Case contributed by Frank Gaillard
Diagnosis certain

Presentation

Epilepsy and slow development.

Patient Data

Age: 30 years
Gender: Female

Numerous T2 hyperintense lesions of varying size with no overt mass effect, consistent with tubers, are scattered peripherally through both cerebral hemispheres (cortical/subcortical distribution), with additional signal abnormality anterior in the right cerebellar hemisphere.

In addition, numerous tiny isointense subependymal nodules, consistent with hamartomata, line both lateral ventricles. Features are in keeping with tuberous sclerosis. 

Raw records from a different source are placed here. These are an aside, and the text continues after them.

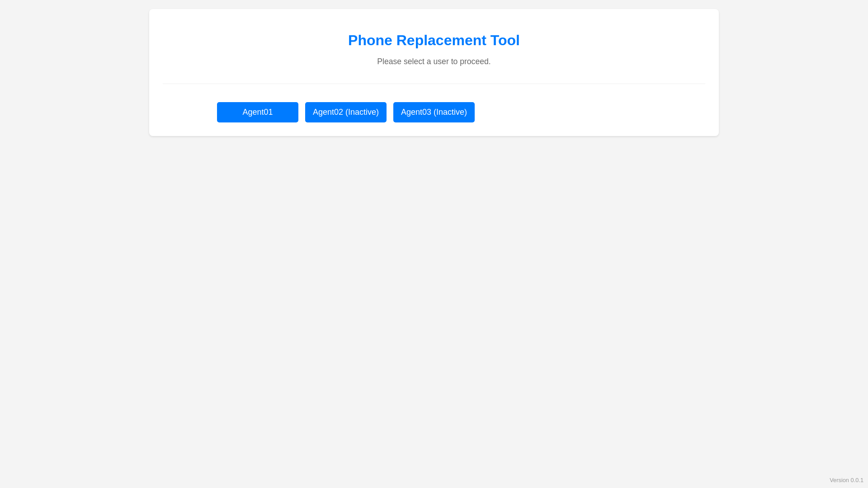868x488 pixels.
Task: Pick the Agent03 (Inactive) user button
Action: pyautogui.click(x=434, y=112)
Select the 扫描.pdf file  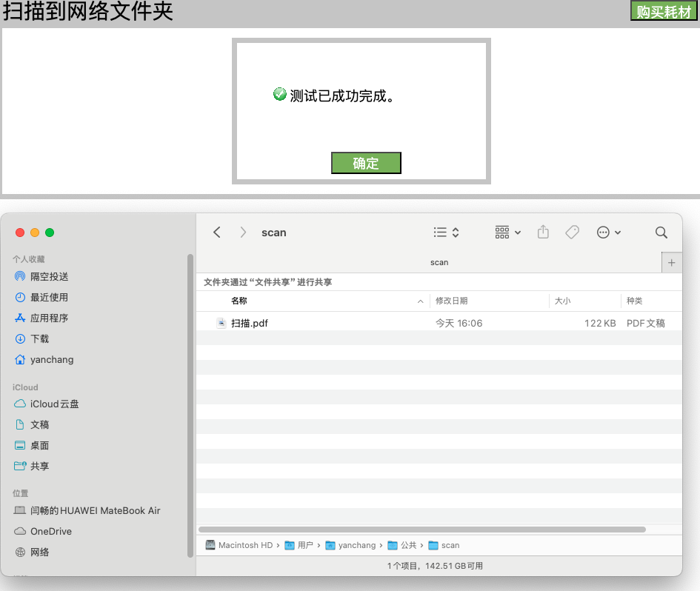[250, 323]
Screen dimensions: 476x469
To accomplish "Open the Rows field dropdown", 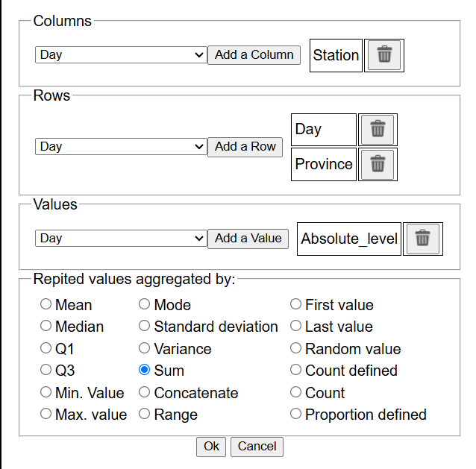I will [120, 147].
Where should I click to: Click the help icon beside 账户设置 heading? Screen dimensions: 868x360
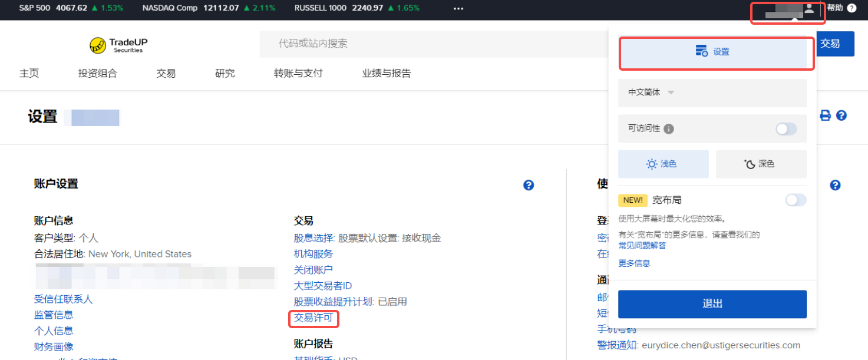(x=529, y=185)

A heterogeneous and calcified (confirmed on CT) periventricular nodule near the foramen of Munro may represent a small giant cell astrocytoma, or merely a large subependymal nodule.

A small left pleural effusion is present. The cardiomediastinal contour is within normal limits. No pneumothorax. Mild thoracic scoliosis convex to the right centered at approximately T7 noted. No other bony abnormality.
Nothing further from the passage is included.